■ Testo fornito
Nonostante quanto è successo, ho continuato la mia collaborazione con ‘Il Ponte’
Questo è l’articolo di Giugno 2011.

Farvel (farewell)

Non pensavo sarebbe successo, tuttavia questo sarà con tutta probabilità il mio ultimo contributo. Torno in Italia, e con qualche rammarico.

Ci sono quelli che non ce l’hanno fatta a stare qui, che si sono riconosciuti incompatibili con questo Paese. A noi italiani accade, talvolta, forse più spesso che ad altri. Ricordo ancora una coppia, qui per lavoro da anni, e vedevo questa tristezza nei loro occhi, una specie di rassegnazione. La mia sensazione è che si considerassero reclusi, o peggio in esilio, al confino.
Siamo diversi, parecchio, ed integrarsi con questa cultura risulta difficile per noi, figli di un paese ricco -sotto tanti aspetti- rispetto a chi viene da culture ancor più diverse ma con niente da perdere.

Comunque no, non sono tra quelli.
Adoravo questo Paese. Ho imparato ad amare i difetti di questi danesi, talvolta pigri ed approssimativi, e perché no, anche un po’ impacciati, teneramente, nei rapporti interpersonali, almeno in confronto ai nostri standard.

■ Compiti richiesti
a) Secondo il testo fornito, a quale mese e anno risale l'articolo?
b) Modifichi il passo del testo fornito compreso tra "Nonostante quanto è" e "sono tra quelli.", estremi inclusi, sostituendo "rassegnazione" con "malinconia".

■ Voci dell'elenco
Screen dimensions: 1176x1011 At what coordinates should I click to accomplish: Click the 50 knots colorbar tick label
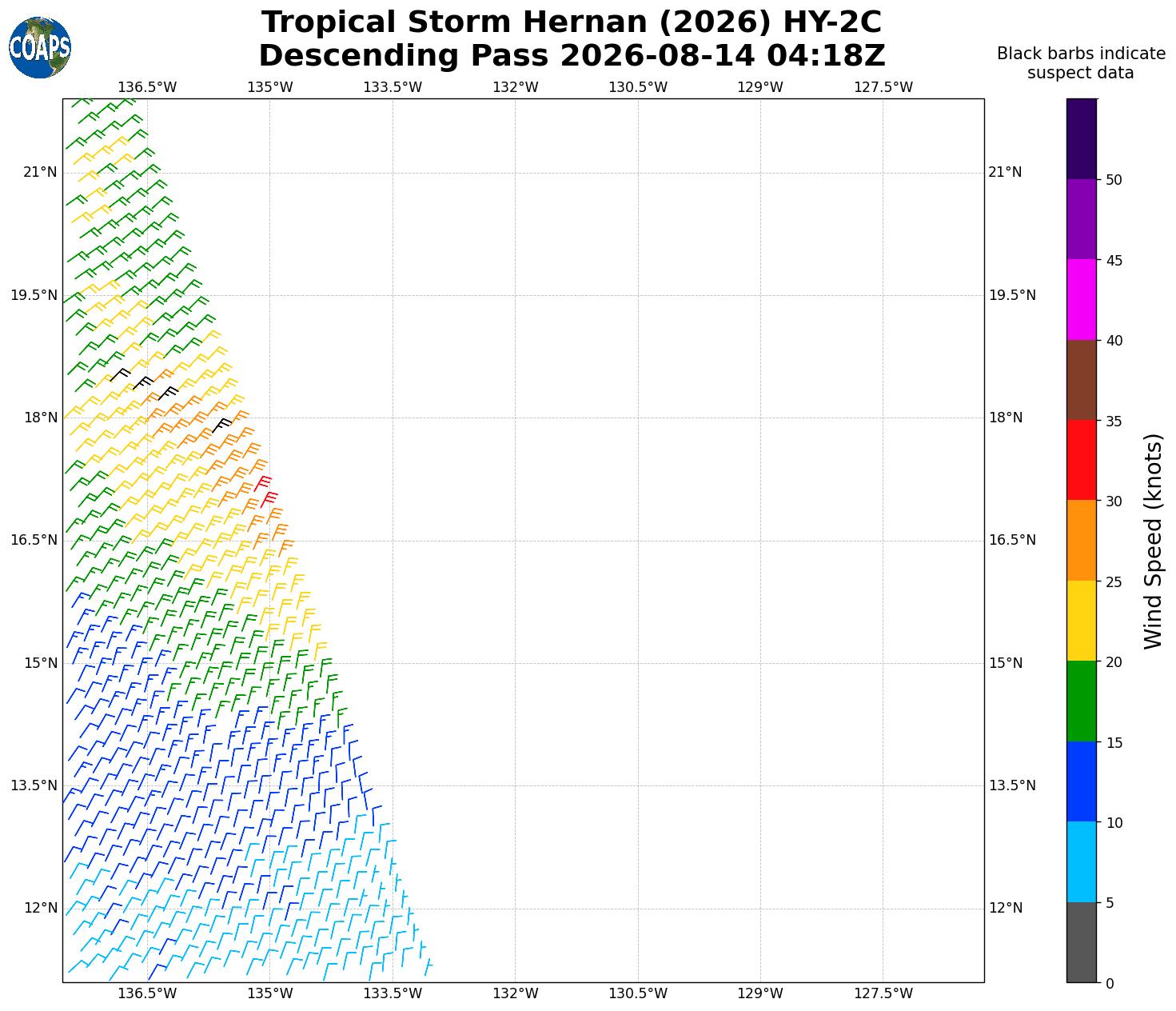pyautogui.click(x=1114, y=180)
--
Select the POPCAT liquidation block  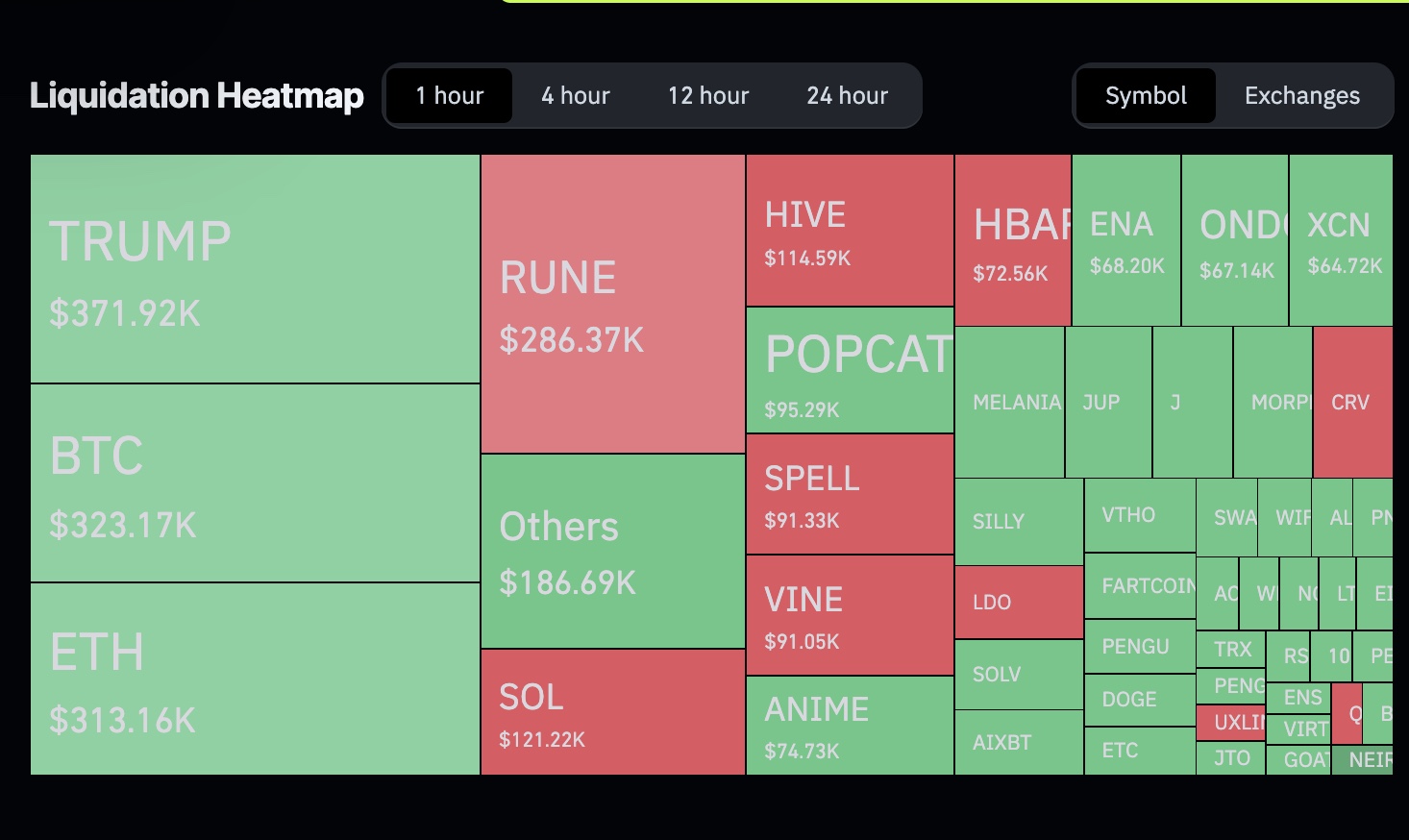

■ Risposte all'esercizio
a) A giugno 2011.

b)
Nonostante quanto è successo, ho continuato la mia collaborazione con ‘Il Ponte’
Questo è l’articolo di Giugno 2011.

Farvel (farewell)

Non pensavo sarebbe successo, tuttavia questo sarà con tutta probabilità il mio ultimo contributo. Torno in Italia, e con qualche rammarico.

Ci sono quelli che non ce l’hanno fatta a stare qui, che si sono riconosciuti incompatibili con questo Paese. A noi italiani accade, talvolta, forse più spesso che ad altri. Ricordo ancora una coppia, qui per lavoro da anni, e vedevo questa tristezza nei loro occhi, una specie di malinconia. La mia sensazione è che si considerassero reclusi, o peggio in esilio, al confino.
Siamo diversi, parecchio, ed integrarsi con questa cultura risulta difficile per noi, figli di un paese ricco -sotto tanti aspetti- rispetto a chi viene da culture ancor più diverse ma con niente da perdere.

Comunque no, non sono tra quelli.